Samarinda – PSSI Kalimantan Timur resmi menggelar Ordinary Congress 2025 di Hotel Royal Park pada Sabtu (29/11/2025). Agenda tahunan ini tidak hanya bersifat administratif, tetapi menjadi momen strategis untuk menata ulang arah pembinaan, tata kelola, dan masa depan sepak bola Kaltim agar semakin profesional dan kompetitif.
Plt Kepala Dinas Pemuda dan Olahraga Kaltim, M. Faisal, yang hadir mewakili Pemprov Kaltim, menegaskan bahwa Kongres harus menjadi ruang untuk refleksi dan pembaruan.
“Ini bukan sekadar pertemuan biasa. Ini momen penting untuk menata ulang arah perjalanan sepak bola Kaltim ke depan,” tegasnya.
“Jangan takut kritik. Kritik itu bahan bakar untuk perbaikan.”
Dorong Tata Kelola Lebih Dinamis dan Responsif
Faisal menekankan bahwa organisasi sepak bola tidak boleh berjalan kaku. Menurutnya, PSSI Kaltim harus semakin responsif terhadap aspirasi Askot/Askab, klub, pelatih, hingga pemain, sehingga kebijakan yang lahir benar-benar menyentuh kebutuhan lapangan.
“Dengan semangat satu visi, satu misi, dan satu hati, kita bisa menghasilkan keputusan yang bukan hanya bagus secara administratif, tetapi berdampak nyata bagi kemajuan sepak bola Kaltim,” ujarnya.
Pemprov Kaltim Siap Jadi Mitra Strategis PSSI
Ia juga memastikan bahwa Pemerintah Provinsi Kaltim siap memperkuat sinergi, mulai dari dukungan program, peningkatan fasilitas olahraga, hingga pengembangan talenta muda agar sepak bola daerah memiliki fondasi yang kuat.
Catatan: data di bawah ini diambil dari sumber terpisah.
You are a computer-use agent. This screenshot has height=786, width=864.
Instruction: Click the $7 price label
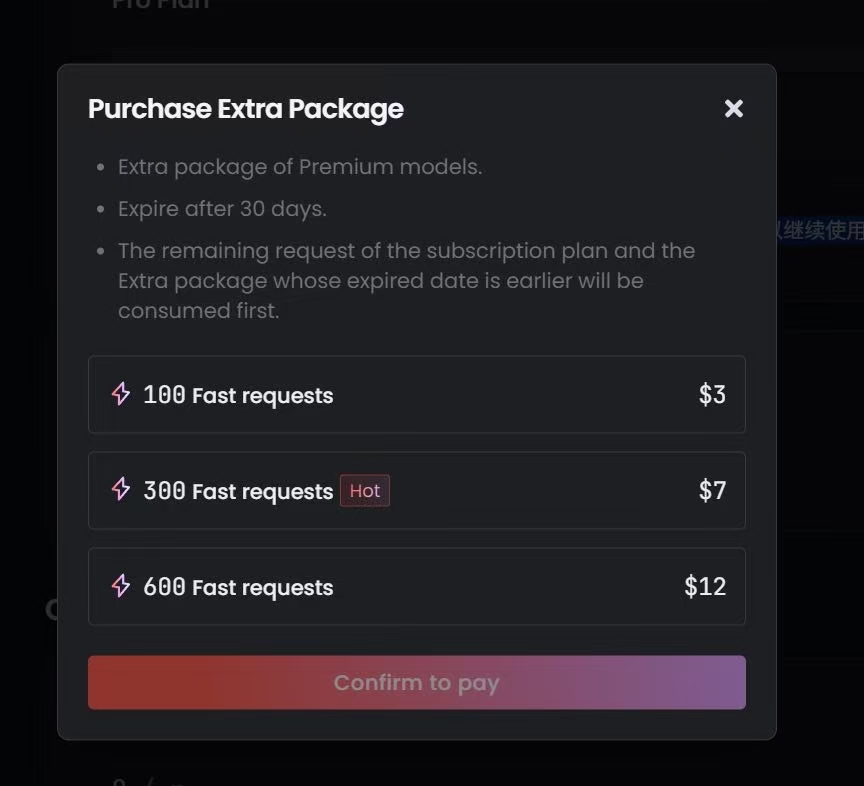(x=712, y=491)
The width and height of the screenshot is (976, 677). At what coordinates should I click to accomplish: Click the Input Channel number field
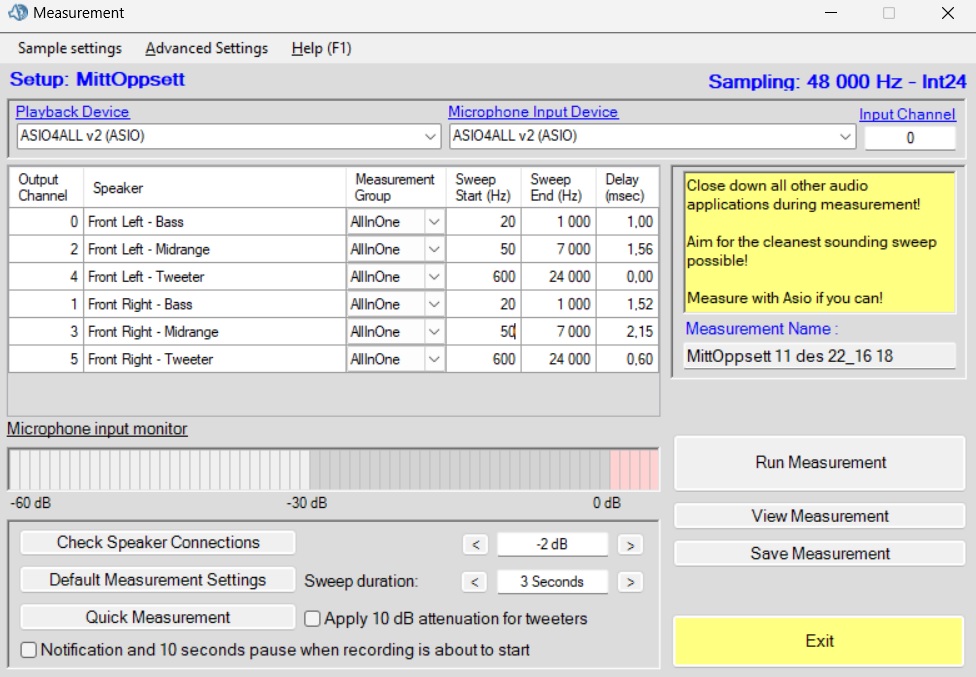(909, 138)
Kongres turut dihadiri Exco PSSI H. Rudy Yulianto, Wakil Ketua I KONI Kaltim Ego Arifin, jajaran pengurus Asprov PSSI Kaltim, serta ketua Askot dan Askab se-Kaltim. Kehadiran seluruh elemen ini mempertegas komitmen bersama untuk membawa sepak bola Kaltim lebih terarah, modern, dan berdaya saing tinggi.